-- Exercise text --
September 11, 2007

The European Union's Markets in Financial Instruments Directive (MiFID) and the United States' Regulation National Market System (Reg NMS) are both scheduled to be final in the fourth quarter of 2007. While the press has focused on the provisions regarding best execution, at their core the two regulations drastically change the way the securities industry handles market data. The result will be more sources of data and greater volume of quote data from each of those sources.

Tom Price TowerGroup

Tom Price is a senior analyst in the securities and capital markets research service at TowerGroup.

Reg NMS and MiFID will change forever the way financial services firms treat data. Both require institutions and trading venues to store massive amounts of market data even as the growth of trade volume and quote data continues unabated. The vast pipes already in place to distribute data from consolidators, electronic communications networks (ECNs) and exchanges will be under tremendous pressure to keep up, as will the applications that process the data. Further, the responsibility to prove best execution will turn information storage and retrieval into a nightmare.

Reg NMS and MiFID will have divergent impacts on market data revenues, however. Reg NMS creates new sources of market data by permitting market centers and their members to distribute their own data independently with or without fees. MiFID does the opposite, in effect taking revenue away from the exchanges -- traditional and emerging E.U. trading venues now will vie to publish market data and develop new services. At the same time, there are no industry utilities for tick data storage across the global execution venues, and given the costs, liability and disparity of information, it is unlikely that a central repository will emerge soon.

TowerGroup believes that only the large multinational broker-dealers have deep enough pockets to keep building the infrastructure required to maintain market connectivity and establish connectivity with new data sources. Smaller, regional firms that have not built the requisite data infrastructure in anticipation of the regulatory initiatives will be prime candidates to outsource it.

-- Work instruction 1 --
Answer these questions from the article on MiFID and Reg NMS:
(a) In which quarter of 2007 are both regulations scheduled to be final?
(b) What position does Tom Price hold at TowerGroup?
(c) What does Reg NMS permit market centers and their members to do with their own data?
-- Work instruction 2 --
Write out the stretch of the article on MiFID and Reg NMS from "September 11, 2007" through "of those sources.".
-- Work instruction 3 --
Continue the article on MiFID and Reg NMS from where it stops.
The listing that follows has no connection to the article on MiFID and Reg NMS.

-- Data supplied --

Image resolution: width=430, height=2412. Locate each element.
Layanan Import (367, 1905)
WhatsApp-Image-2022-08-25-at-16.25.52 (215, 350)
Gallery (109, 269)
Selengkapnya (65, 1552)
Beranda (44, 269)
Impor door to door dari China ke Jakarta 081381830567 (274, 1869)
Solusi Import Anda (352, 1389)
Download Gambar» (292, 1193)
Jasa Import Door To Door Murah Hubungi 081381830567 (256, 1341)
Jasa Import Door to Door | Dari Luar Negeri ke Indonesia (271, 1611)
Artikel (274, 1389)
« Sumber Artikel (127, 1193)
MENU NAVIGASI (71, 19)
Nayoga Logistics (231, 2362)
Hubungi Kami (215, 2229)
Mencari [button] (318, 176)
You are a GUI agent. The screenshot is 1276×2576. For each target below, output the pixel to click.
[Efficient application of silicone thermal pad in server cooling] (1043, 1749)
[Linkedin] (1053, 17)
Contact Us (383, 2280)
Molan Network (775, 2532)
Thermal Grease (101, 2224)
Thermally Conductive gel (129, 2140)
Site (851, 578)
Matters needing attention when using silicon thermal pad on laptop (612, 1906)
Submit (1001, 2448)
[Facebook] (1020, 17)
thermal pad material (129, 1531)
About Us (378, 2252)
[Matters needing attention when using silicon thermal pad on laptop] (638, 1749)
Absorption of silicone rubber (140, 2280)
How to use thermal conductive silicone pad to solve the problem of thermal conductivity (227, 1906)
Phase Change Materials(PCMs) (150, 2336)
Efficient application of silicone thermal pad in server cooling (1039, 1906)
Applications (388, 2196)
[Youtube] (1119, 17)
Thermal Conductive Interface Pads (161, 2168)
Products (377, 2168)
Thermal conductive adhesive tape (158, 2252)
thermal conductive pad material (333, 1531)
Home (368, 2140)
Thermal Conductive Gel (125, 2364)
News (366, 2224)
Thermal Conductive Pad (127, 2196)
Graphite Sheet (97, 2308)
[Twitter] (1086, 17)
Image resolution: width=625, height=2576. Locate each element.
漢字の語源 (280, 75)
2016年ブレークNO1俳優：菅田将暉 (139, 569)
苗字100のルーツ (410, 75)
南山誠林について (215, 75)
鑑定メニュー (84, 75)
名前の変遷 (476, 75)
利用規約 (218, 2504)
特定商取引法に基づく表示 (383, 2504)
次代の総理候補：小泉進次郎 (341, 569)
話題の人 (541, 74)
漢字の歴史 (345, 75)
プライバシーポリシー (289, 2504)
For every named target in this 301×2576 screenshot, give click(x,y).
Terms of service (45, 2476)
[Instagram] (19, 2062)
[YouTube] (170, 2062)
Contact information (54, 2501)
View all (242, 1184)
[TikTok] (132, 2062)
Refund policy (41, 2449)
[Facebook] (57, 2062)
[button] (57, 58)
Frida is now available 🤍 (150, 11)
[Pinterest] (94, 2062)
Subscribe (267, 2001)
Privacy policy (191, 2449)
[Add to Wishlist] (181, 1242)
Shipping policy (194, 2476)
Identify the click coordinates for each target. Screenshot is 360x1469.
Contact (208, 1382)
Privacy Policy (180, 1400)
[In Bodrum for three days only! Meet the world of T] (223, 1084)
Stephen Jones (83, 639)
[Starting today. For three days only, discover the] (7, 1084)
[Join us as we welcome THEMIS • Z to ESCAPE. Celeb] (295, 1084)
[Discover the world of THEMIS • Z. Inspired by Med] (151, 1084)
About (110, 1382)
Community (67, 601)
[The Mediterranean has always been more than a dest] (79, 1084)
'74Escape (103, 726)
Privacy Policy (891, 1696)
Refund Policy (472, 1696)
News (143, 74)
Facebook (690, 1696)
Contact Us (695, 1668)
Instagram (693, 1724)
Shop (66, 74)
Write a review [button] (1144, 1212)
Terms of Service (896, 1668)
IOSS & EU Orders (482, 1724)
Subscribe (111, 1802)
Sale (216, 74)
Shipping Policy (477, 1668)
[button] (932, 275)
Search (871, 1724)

-- Answer 1 --
(a) The fourth quarter.
(b) Senior analyst in the securities and capital markets research service.
(c) Distribute it independently, with or without fees.

-- Answer 2 --
September 11, 2007

The European Union's Markets in Financial Instruments Directive (MiFID) and the United States' Regulation National Market System (Reg NMS) are both scheduled to be final in the fourth quarter of 2007. While the press has focused on the provisions regarding best execution, at their core the two regulations drastically change the way the securities industry handles market data. The result will be more sources of data and greater volume of quote data from each of those sources.

-- Answer 3 --
Regulatory compliance will be an ongoing challenge as ever more reporting and quote-generating entities emerge. The new regulatory initiatives will fracture liquidity across markets and further reduce average execution size. More important, these mandates will commoditize the broker-dealers' active trading strategies. The difficulty of ensuring compliance when humans trade will drive firms to automate the trading process completely. The winner in the hunt for liquidity, then, will be whoever can process data the fastest.

Reg NMS Targets Exchanges

Two of Reg NMS' four major components -- the Order Protection Rule (OPR) and Market Data Rules and Plans (MDRP) -- will have the greatest impact on financial services institutions' market data infrastructures. OPR levels the playing field for investors by providing equal access to prices and mandating that trades be executed at the best price. Market centers will be responsible for routing trades to the venue with the best quote, a practice that gives smaller exchanges and ECNs a chance to attract order flow.

Requirements for Compliance with RegNMS Order Protection Rule and Market Data Rules and Plans by Market Segment

MDRP revises the formula for allocating revenues from market data fees. Revenues will be allocated to markets based on the value of their quotes and trades (i.e., the best prices and the largest orders) rather than only to self-regulatory organizations (SROs), such as listed exchanges.